La papeterie Tsubaki - Ito Ogawa



Le 1er février 2023,


J’ai poussé la porte de la boutique un dimanche de Janvier. On me l’avait recommandée. Je m’y suis tout de suite bien senti. Ça sentait bon le thé, le propre et la sérénité. Tout y était joli et soigné. Je n’avais pas de commande à passer mais j’avais envie de rester, de m’asseoir sur le tabouret et de me faire servir le thé par Hatoko.


« Si nous sommes voisines, Madame Barbara et moi, ce n’est sûrement pas par hasard, il doit y avoir une raison. Et si nous sommes devenues si proches, c’est peut-être parce que l’Ainée, depuis le ciel, tire des fils invisibles. »

J’étais, dans la papeterie Tsubaki, à l’abri du chahut qui se jouait dans ma tête. Elle me faisait l’effet d’une douce méditation, et j’en avais bien besoin. Je m’étais jeté à l'eau quelques jours plus tôt en rendant public une part de moi qui ne l’était pas, l’écriture.

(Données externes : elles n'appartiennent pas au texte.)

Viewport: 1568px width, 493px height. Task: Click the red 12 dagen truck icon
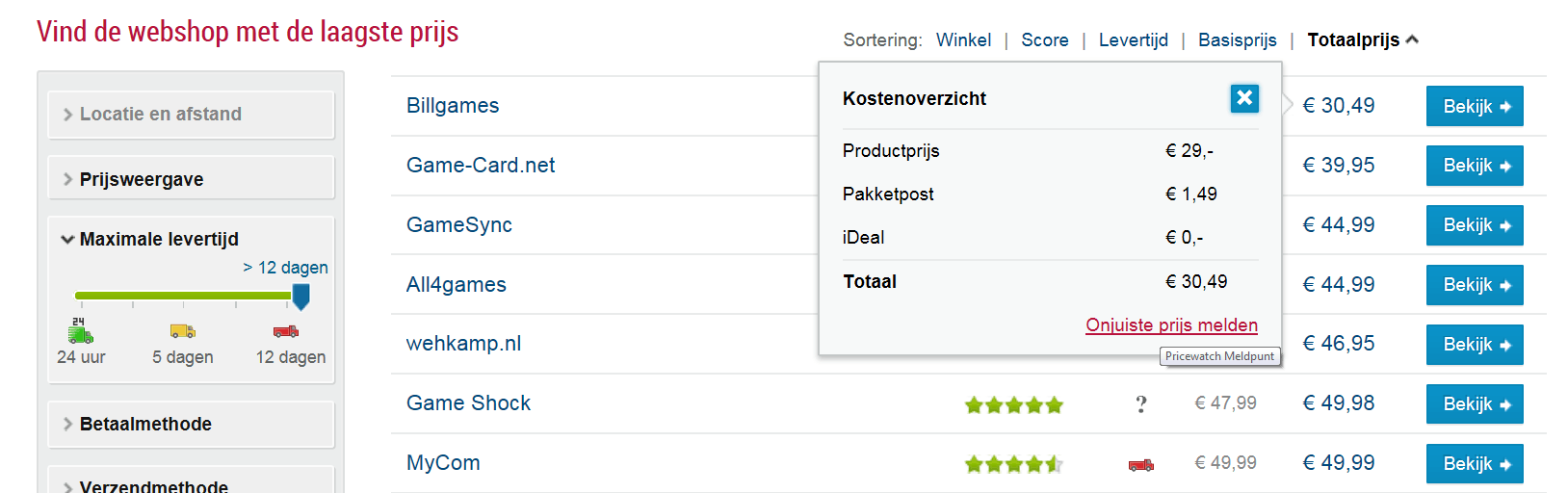click(x=286, y=331)
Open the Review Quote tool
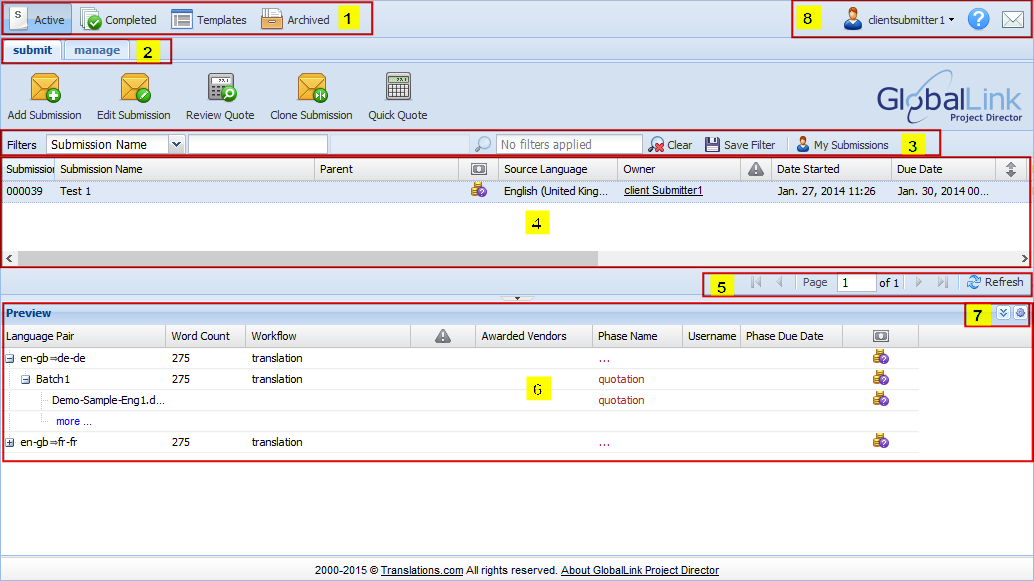 (x=221, y=89)
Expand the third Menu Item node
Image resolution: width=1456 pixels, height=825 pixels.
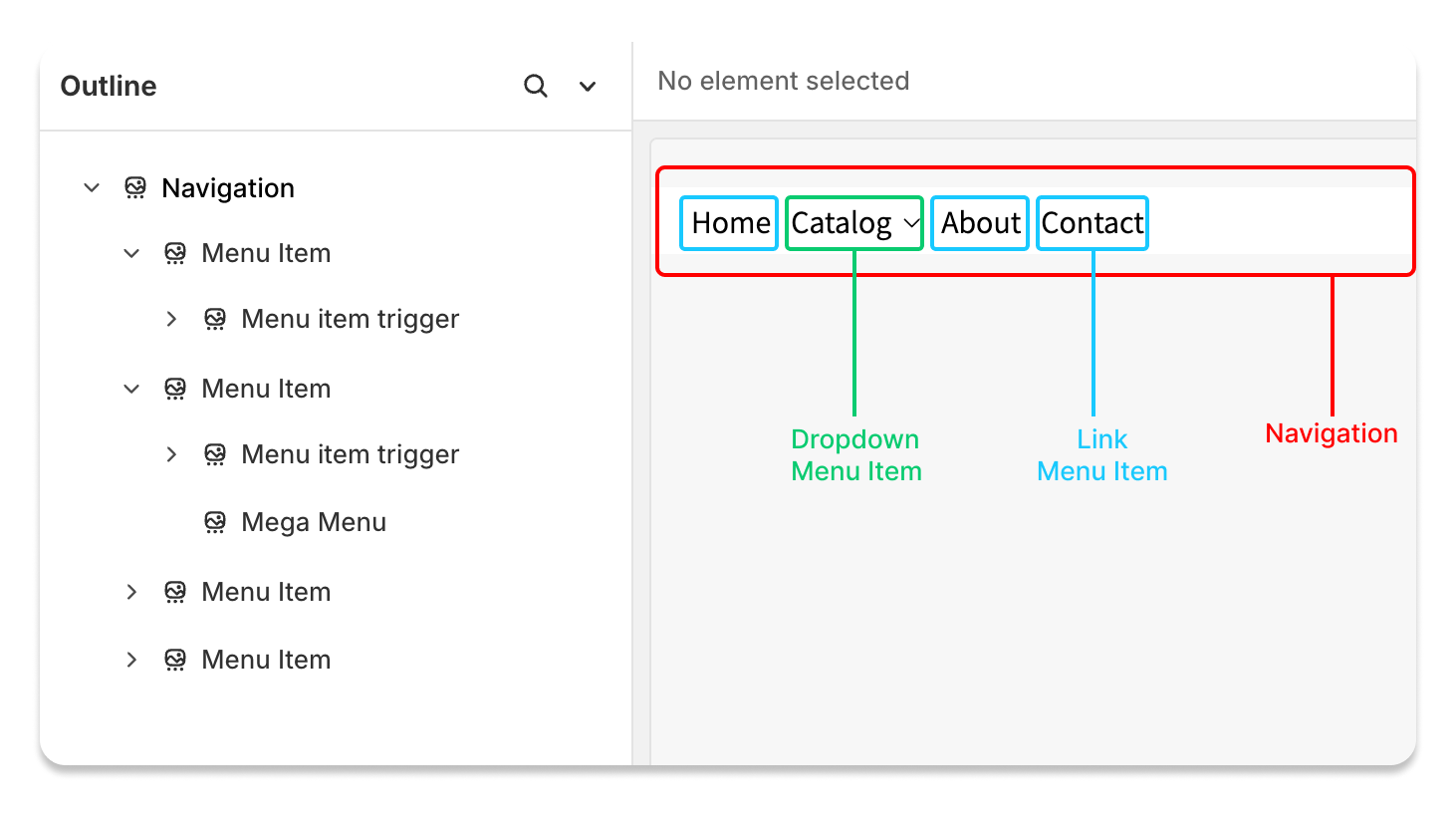click(131, 592)
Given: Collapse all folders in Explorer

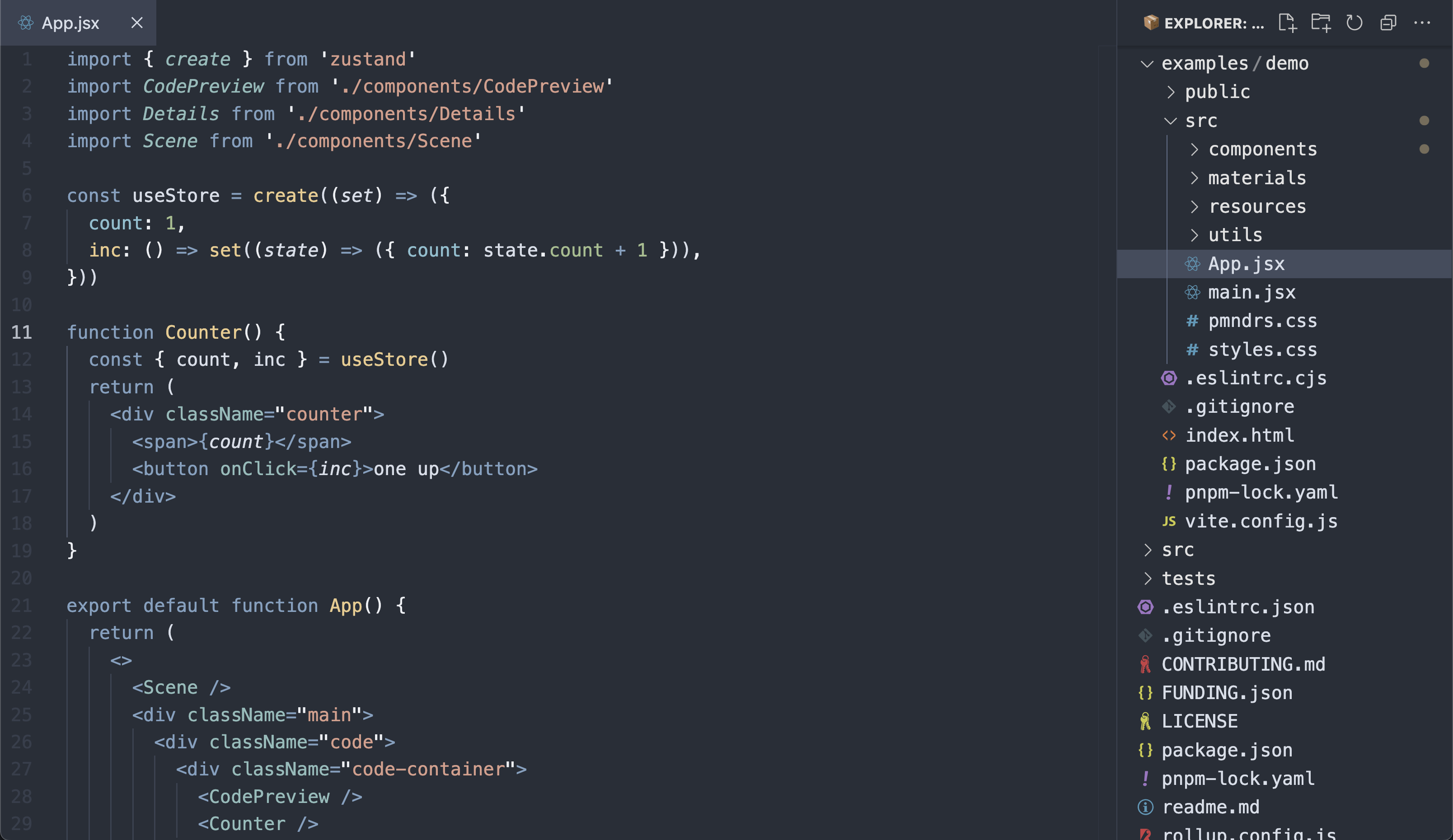Looking at the screenshot, I should pos(1388,23).
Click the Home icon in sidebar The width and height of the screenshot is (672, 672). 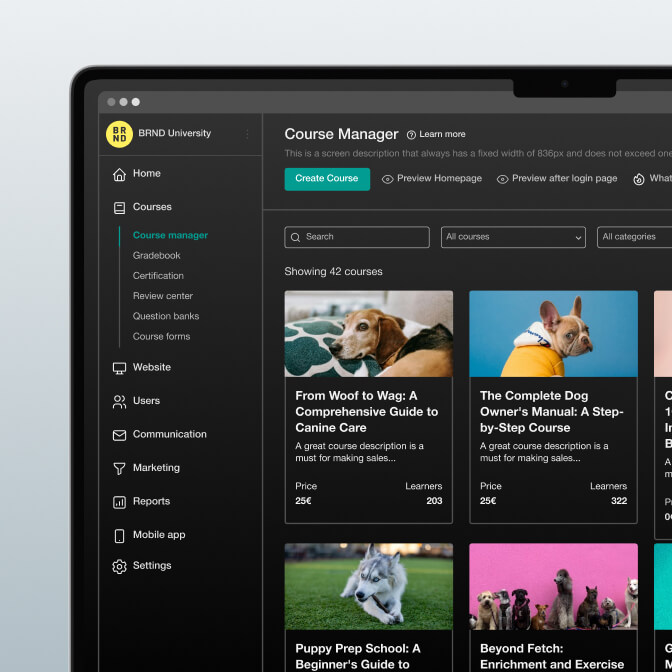click(x=120, y=174)
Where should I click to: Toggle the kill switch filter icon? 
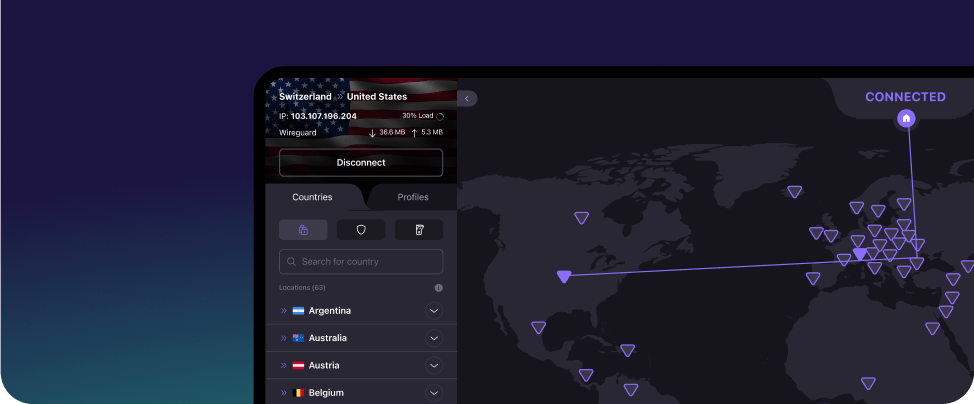[418, 230]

Je dis que j’écris, mais en fait je n’écris pas, je déteste écrire. Je veux dire à la main. Je suis gaucher, ce n’est peut-être pas une excuse, mais l’écriture occidentale – comme tout un tas d’autres choses – n’est pas faite pour les gauchers, vous en conviendrez. Alors je suis comme Karen, je n’y arrive pas, et parce que l'on dit - peut-être à tort - que « L’écriture est le reflet de la personnalité », j’en ai parfois un peu honte.


Du coup je préfère tapoter sur mon clavier. En en regardant Hatoko, je me dis qu’on devrait avoir deux mots pour parler d’écriture, pour séparer la forme du fond, d’un côté la calligraphie et de l’autre la poésie. Les deux sont un art. Mais ça, je ne le savais pas avant d’entrer dans cette boutique.

« Mais l’écriture manuscrite, celle de la main d’un être vivant, possède un supplément d’âme qui ne se résume pas à la simple beauté formelle. »

J’aurai pu la regarder des heures choisir avec minutie chaque élément pour y mettre du sens. Parce que tout à un sens. Tout à un langage. Pas seulement les mots. Le choix du papier, le grain, la couleur, le choix de la plume ou du stylo, l’épaisseur du trait, la couleur de l’encre, la taille des caractères, le style, puis le choix de l’enveloppe et du timbre… Rien ne doit dénoter, briser l’harmonie de la lettre, sinon le message en sera déformé. Il s'agit là d'un art total, spirituel, qui ne réside pas uniquement dans l’esthétique. La lettre doit porter avec elle, l’âme de son expéditeur.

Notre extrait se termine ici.